It takes absolutely no training whatsoever to like music. Many of us who enjoy doing so listen to the radio, handheld devices, basic stereo systems and audiophile masterpiece systems with no musical instruction whatsoever. Shoot, some of us, myself included on certain occasions, even sing in the shower. Liking music is profoundly easy.
Ask me, however, to play an instrument, compose music, to do any of the things a professionally trained musician is capable of accomplishing and I will bow out. I am not a musician despite having an almost boundless affection of listening to those who do create memorable songs.
Several years ago, a friend of mine came by with an acquaintance with whom he did business. This guy was formerly a session player in Los Angeles. He named some of the songs on which he contributed and to say I was impressed was an understatement. I felt humbled to have a professional in my home. His instrument of choice? Bass guitar.
He sat forward in the chair, eyes closed, his head moving to the music. After a couple of songs, he looked at me a said “wow.” I can follow the bass line all the way through. I can even tell you what brand of bass was being played.” I was excited by his assessment. Proud also at the verification of what I was hoping to achieve with my system. Who among us doesn’t like praise?
At the 2016 Consumer Electronics Show, the audiophile community was all abuzz because in attendance at several of the high performance audio rooms was Graham Nash, who not surprisingly was critiquing his own music on various systems.
I wrote about it then because I thought it was not only a very bold idea, but also a very ingenious one. Let’s face it, who better to tell you if the music sounded correct than the artist who wrote and recorded the music? Is this the best judgment of an audio system?

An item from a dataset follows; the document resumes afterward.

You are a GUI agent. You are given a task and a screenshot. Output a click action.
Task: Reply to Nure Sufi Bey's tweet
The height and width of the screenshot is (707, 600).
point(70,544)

It seems reasonably logical a professional musician should know if the recording of an instrument sounds correct. We all would assume someone like Itzhak Perlman obviously knows music and would be qualified to discern if the recording of a violin sounded accurate or not. Does that make him, or any professional musician, a better audiophile than just a regular shmoe with a nice stereo?
As an audiophile, I listen to both individual instruments as well as the entire composition. I listen for clarity and transients. I search for accuracy. I expect to not only hear dynamic power but also feel the impact it imparts. I listen to portions and the whole. And I certainly can easily tell if what I hear moves or impresses me. And of course, sometimes I listen singularly for enjoyment.
I’ll easily know if I am spellbound by the recording as presented by my system. If a musician told me the guitar was a little off timber, would it matter to me at all? That’s hard for me to say for sure. My guess is no, it would not. If it did, my concern would likely be quite temporary.
I have no data to support this notion, but I get the feeling many professional musicians do not own high caliber, audiophile stereo systems. Again, this is supposition, but I would not be surprised if most artists spend little time listening to their own music. By the time they have written the music, lyrics, or both, recorded it, mixed it, and lived with it for weeks if not months, would they not be tired of it? Would they then spend countless hours listening to it on a stereo system?
And if they do not, but instead listen to the works of other artists, do they therefore have no greater aural insight than the average audiophile? Does their knowledge of music make them better informed than the average audiophile of what a different artist intended with a recording with which they, themselves, were not involved? Does the quality level of the audio system even matter?
Regardless of the actual answers to these questions, I still like and value a trained musician sitting in the listening chair in my audio room. I get a particular feeling of satisfaction and contentment when I am told that any particular instrument sounds correct.
It is a gift when, as an audiophile, I spend countless hours immersed in researching all aspects of the audio hobby, spend immeasurable hours setting up the system, spend vast amounts of effort moving audio racks, components and speakers all in achievement of the audiophile goal – great music stunningly reproduced. Any musician who tells me I have accomplished my goal is providing verification my efforts were well spent.
However, I do not actually need or require such verification. I do not, with a determined purpose, seek the approval of professionals. I realize and fully understand when I sing in the shower, I only sound extraordinary to myself – I would not win a singing contest by any means. That’s OK. I sing only for my own enjoyment.
Funny thing is, as it pertains to my audio system, I’m doing the exact same thing.
So, are trained musicians better audiophiles? I cannot definitively answer that question. While I might enjoy the praise one might give when hearing my system, the lack of any verification does little to deflate my enjoyment of MY system. As I see it, the global answer is perhaps. For me individually, no, not at all.
But I’m just an audiophile, what do I know?